Launching Amazon Prime and independent sellers on Amazon were big bets that a lot of people didn’t understand at first. It’s the same thinking that we’re bringing to one of our latest big ideas, one that I’m incredibly excited about: Buy with Prime.
Put simply, Buy with Prime allows brands—big and small—to offer fast, free delivery to Prime members on their own websites, powered by the same fulfillment network behind Amazon. We know that brands are busy. They’re running their businesses, making and ordering products, advertising—the list goes on. Buy with Prime handles what Amazon already does so well—payment processing, product storage, packing, delivery, and returns—all through our vast fulfillment network. We know from Amazon that customers buy more when they can get free One-Day and Two-Day Prime delivery. We are betting Buy with Prime will increase sales on the brands’ own websites, as well. It’s still very much in its early days, but I’m excited by the results we’re seeing so far, which show an average 25% conversion rate uplift on websites that use Buy with Prime.
We’re back to being misunderstood. Buy with Prime is making a lot of people scratch their heads. When I tell people about the program, a typical response is, “Are you sure you want Prime members shopping off of Amazon?” We are. Even though Buy with Prime might draw customers to other brands’ websites instead of Amazon, we think it’s the right thing to do for customers. If customers use Buy with Prime on another website, they’re still benefitting from their Prime membership, which at the end of the day is making their lives better and easier. I look forward to the day that Prime members will see Buy with Prime buttons across the internet—and be able to enjoy fast free delivery whether they shop on or off Amazon. Those will be happy Prime members. And happy Prime members will be loyal Prime members.

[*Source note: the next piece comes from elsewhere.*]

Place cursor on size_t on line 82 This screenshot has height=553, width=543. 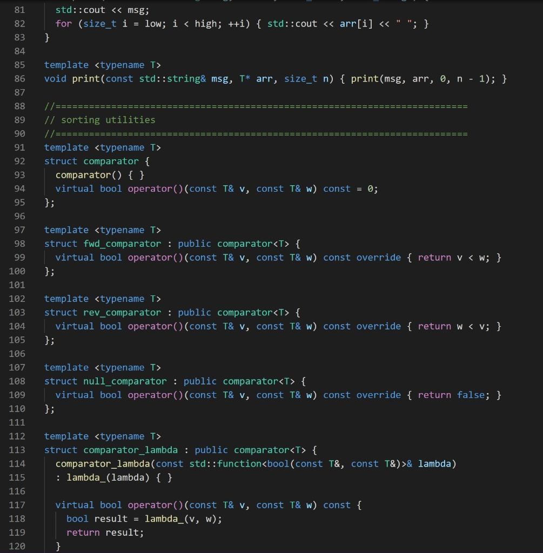pyautogui.click(x=101, y=23)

Product images of items customers can purchase through Buy with Prime.
As a customer, I love using Buy with Prime. Last week, I visited the online retailer Pet MD and bought Riley’s Beef Collagen Stick treats for my dog, Felix, at 9 p.m., using Buy with Prime. We were both amazed and delighted when it arrived at 1:24 p.m. the very next day. To share the love, ahead of this Prime Day, I’m excited that for the first time ever, merchants across a variety of popular categories (including tech, wellness, and pets, to name a few) are offering Prime Day deals on their own websites, including sauces from Carbone; equipment from Pickleball Central; and cameras, routers, and doorbells from Wyze. I’m also counting on being misunderstood for this one. Encouraging customers to check out deals at stores beyond Amazon is going to feel funny to some, but if it’s good for customers—and we’re convinced it is—then it’s the right thing to do.